Yes — the true sexual meritocracy, where ugly men like Cary Grant can nonetheless win women thanks to their "experience and savoir-faire," is nothing like the sexual oligarchy populated by Daniel Craig, whose willingness to work out for two hours every day represents discrimination and elitism. As Cohen puts it, "Every rippling muscle is a book not read, a movie not seen or a conversation not held." And how.
You see, Richard Cohen, who "gets it" — Richard Cohen, whose finger is so on the pulse he uses the 100-percent absolutely-real word "zeitgeisty" without fear — Richard Cohen understands that under a real sexual meritocracy, where young women weren't being brainwashed by Bond movies, they wouldn't want "rippling muscles" — they'd want sophistication:
That's why Sean Connery was my kind of Bond. He was 53 when he made his last Bond film, Never Say Never Again. Women loved him because he was sophisticated and he could handle a maitre d' as well as a commie assassin.
They'd want experience and confidence:
Maybe the best example of the unmuscled hero is Humphrey Bogart in Casablanca. Bogart was 15 years older than Ingrid Bergman and it did not matter at all. He had the experience, the confidence, the internal strength that can only come with age.
They'd want strength of character:
Gary Cooper in "High Noon" wins Grace Kelly by strength of character, not muscles. He was about 50, and Kelly was a mere 23.
Sensing a pattern here? That's right: in a sexual meritocracy, the only relationships are between older men and younger women. Younger women who are around, oh, let's say 23, and want experience and sophistication and strength. And where can they find it?
Mr.
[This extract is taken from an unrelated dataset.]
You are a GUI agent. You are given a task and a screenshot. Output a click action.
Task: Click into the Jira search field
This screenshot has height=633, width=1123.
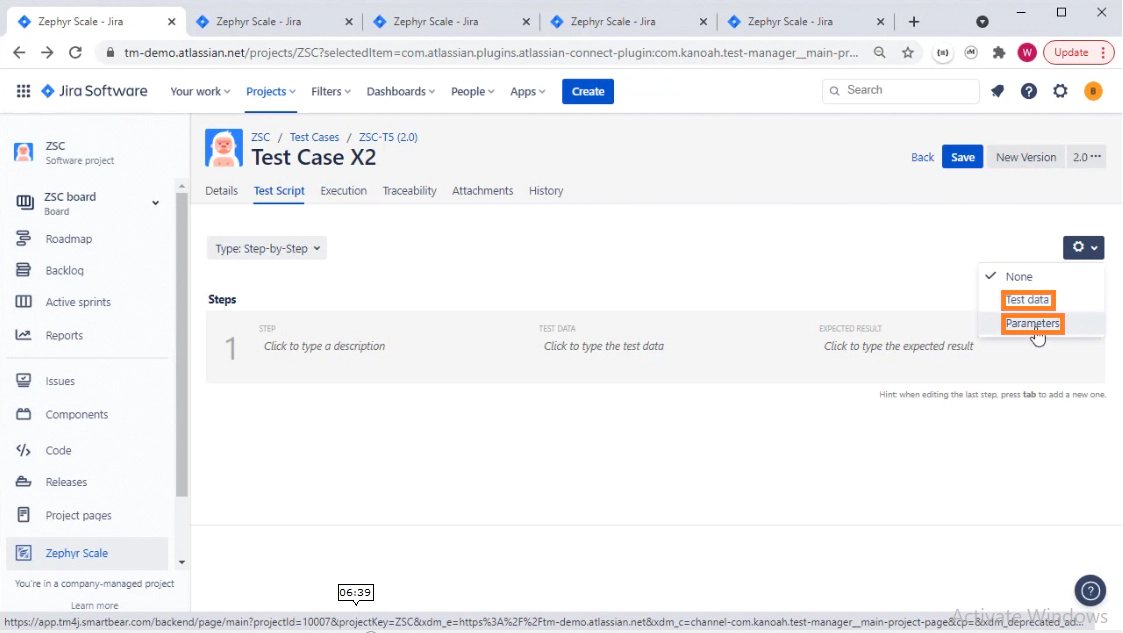(900, 91)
Cohen himself was accused of engaging in "inappropriate behavior" toward Devon Spurgeon, a 23-year-old editorial aide at the paper [...] After reading a Lewinsky-related article that referred to oral sex as "casual sex," Mr. Cohen engaged Ms. Spurgeon in a discussion on the subject that other staff members found offensive. Staff members said that Mr. Cohen sometimes used foul language in the office and that he remarked on Ms. Spurgeon's appearance, telling her she "looked good in black," according to a Post staff member. On another occasion, the staff member said, Mr. Cohen asked Ms. Spurgeon to "stand up and turn around."